Bolivia reafirma su vocación democrática y su mirada hacia el futuro
Bolivia conmemora este 6 de agosto el Bicentenario de su independencia, reafirmando su vocación democrática, su resiliencia y su capacidad de proyectarse hacia un futuro más justo, unido y próspero. Así coincidieron analistas, empresarios y diversos actores del país al reflexionar sobre el significado de esta histórica fecha.
La ciudad de Sucre, cuna de la independencia y capital constitucional del Estado, es el epicentro de los actos oficiales. En la emblemática Casa de la Libertad, donde en 1825 se proclamó la independencia, el Estado boliviano se congrega para rendir homenaje al legado de quienes forjaron la nación.
El analista y exministro de Justicia, Carlos Alberto Goitia, subrayó la importancia de destacar la vocación democrática de la ciudadanía a lo largo del último siglo, pese a la presencia de regímenes dictatoriales y, en las últimas dos décadas, diversos intentos de desestabilización.
No obstante, Goitia también planteó una crítica a lo que considera deudas históricas: la pérdida de territorios en los últimos 100 años, la cesión de soberanía sobre el Silala, la persistente falta de unidad nacional y el incumplimiento del propósito fundamental de la Constitución Política del Estado (CPE): defender al ciudadano frente al poder del Gobierno.
Bolivia llega al Bicentenario con una democracia en tensión, pero viva. Las fracturas internas dentro del oficialismo, la disputa entre el presidente Luis Arce y el expresidente Evo Morales, las protestas sociales, las amenazas de boicot electoral y los llamados al voto nulo ponen a prueba la solidez de las instituciones.

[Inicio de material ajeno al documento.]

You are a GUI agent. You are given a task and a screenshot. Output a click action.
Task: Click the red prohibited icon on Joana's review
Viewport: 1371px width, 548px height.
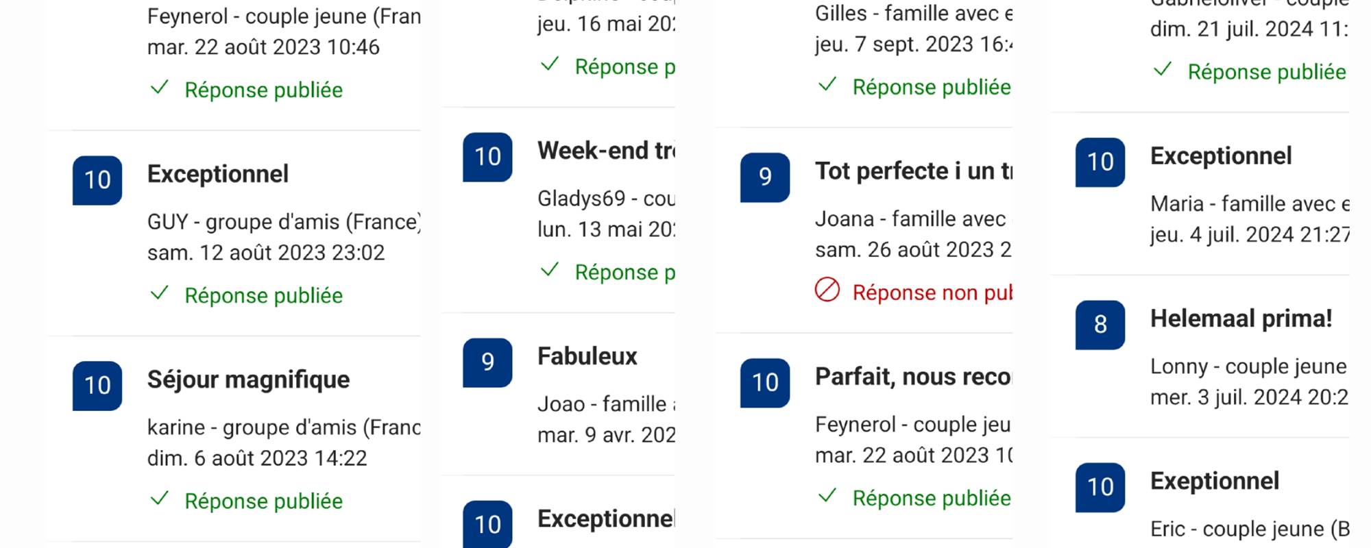tap(827, 290)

A lo largo de estos 200 años, Bolivia ha atravesado revoluciones, golpes de Estado, crisis, éxodos, bonanzas económicas, dictaduras y procesos de transformación. Ha caído y se ha levantado. Ha sido herida y ha sanado. Hoy, en medio de contrastes, el país vuelve a demostrar su vocación democrática, su fortaleza como nación diversa y su capacidad de mirar al futuro con dignidad.
Esta conmemoración se desarrolla en un contexto de persistentes dificultades económicas, como la escasez de dólares, los problemas de abastecimiento de combustibles y el incremento en el precio de productos de la canasta básica.
Analistas, empresarios y sectores de la oposición coinciden en que estos problemas reflejan el desgaste del modelo económico implementado por Arce —el denominado “Modelo Económico Social Comunitario Productivo”— el cual ha tenido al Estado como eje central desde su implementación durante la gestión de Evo Morales (2006-2019).
Aun así, el aparato institucional se moviliza. El presidente Arce, acompañado por autoridades de los cuatro órganos del Estado, delegaciones diplomáticas y representantes internacionales, ofrecerá su último mensaje presidencial del 6 de agosto desde la Casa de la Libertad. Allí también se instalará la sesión de honor de la Asamblea Legislativa Plurinacional (ALP), a pesar de las tensiones políticas que persisten.
Desde el sector privado, el mensaje también ha sido contundente. Giovanni Ortuño, presidente de la Confederación de Empresarios Privados de Bolivia (CEPB), llamó a ver el Bicentenario como una oportunidad para rediseñar el futuro del país.
“El Bicentenario no es solo una fecha para recordar el pasado. Es una oportunidad para honrar el presente y construir una Bolivia más justa, equitativa y próspera”, afirmó Ortuño.
El líder empresarial destacó que los empresarios bolivianos se consideran actores fundamentales no solo en el desarrollo económico, sino también en la consolidación de la democracia y del Estado de derecho.
La historia de Bolivia no culmina con esta conmemoración. Como bien señaló Ortuño: “El futuro de Bolivia está por escribirse. Depende de las decisiones que tomemos hoy, de los senderos que construyamos, de los acuerdos que alcancemos y de la visión que nos guíe”.